[Source material Boundary: Start]

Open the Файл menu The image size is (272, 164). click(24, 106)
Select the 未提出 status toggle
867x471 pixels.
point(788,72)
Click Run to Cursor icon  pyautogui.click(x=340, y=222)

[Source material Boundary: End]
[Source material Boundary: Start]

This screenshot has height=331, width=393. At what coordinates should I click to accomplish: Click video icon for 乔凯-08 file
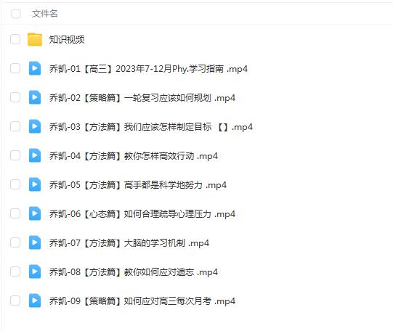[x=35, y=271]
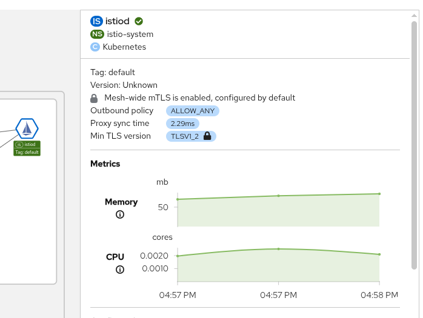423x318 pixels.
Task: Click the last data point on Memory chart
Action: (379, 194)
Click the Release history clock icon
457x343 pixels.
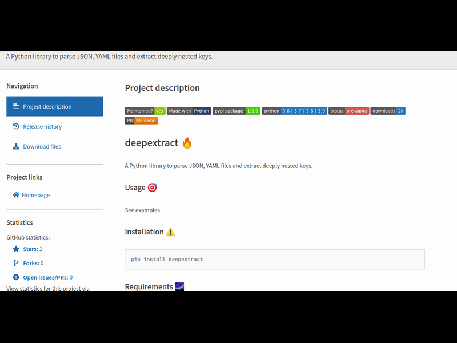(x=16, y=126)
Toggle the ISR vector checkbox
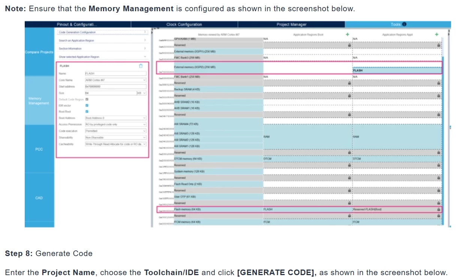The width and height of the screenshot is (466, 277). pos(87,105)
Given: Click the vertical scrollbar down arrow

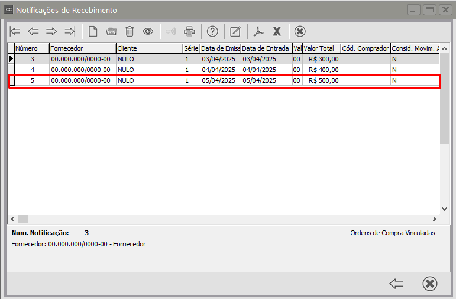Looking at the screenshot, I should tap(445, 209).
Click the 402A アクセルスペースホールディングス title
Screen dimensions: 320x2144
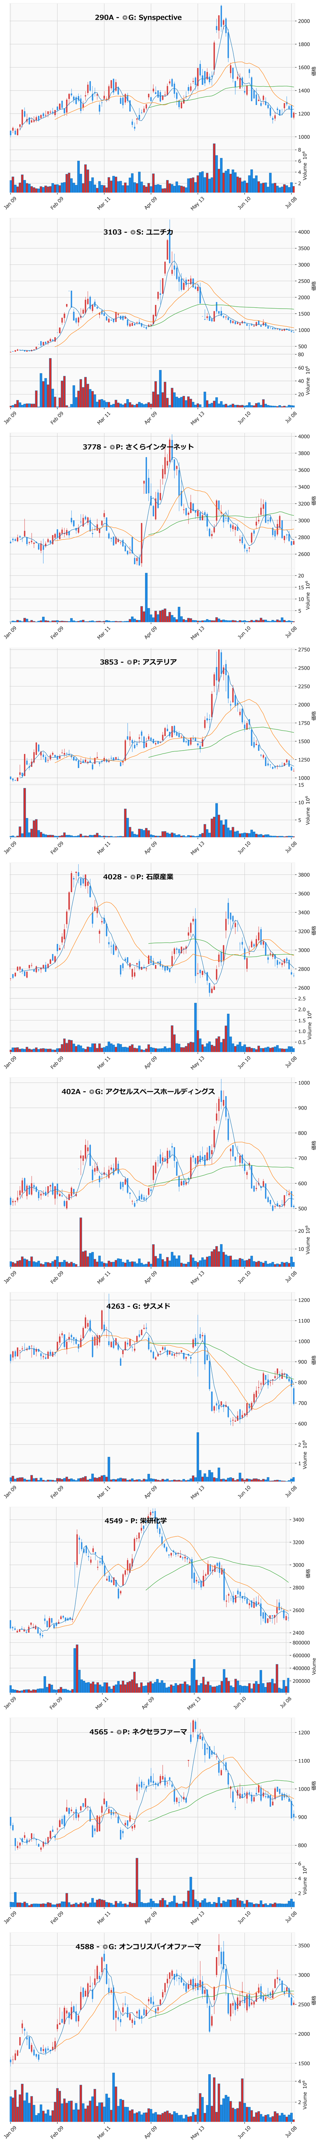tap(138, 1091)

[Source material Boundary: End]
[Source material Boundary: Start]

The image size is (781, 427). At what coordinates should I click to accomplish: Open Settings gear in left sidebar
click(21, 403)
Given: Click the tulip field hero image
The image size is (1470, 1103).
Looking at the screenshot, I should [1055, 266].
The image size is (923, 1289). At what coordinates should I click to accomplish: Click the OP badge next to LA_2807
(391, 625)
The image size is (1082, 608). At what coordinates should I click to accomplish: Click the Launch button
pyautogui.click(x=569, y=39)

[Source material Boundary: End]

Task »
Using the entries above, extract exactly the span from the line with "Open the Файл" to the line with "Click Run to", both lines included; leave out everything else.

Reply »
Open the Файл menu The image size is (272, 164). click(24, 106)
Select the 未提出 status toggle
867x471 pixels.
point(788,72)
Click Run to Cursor icon  pyautogui.click(x=340, y=222)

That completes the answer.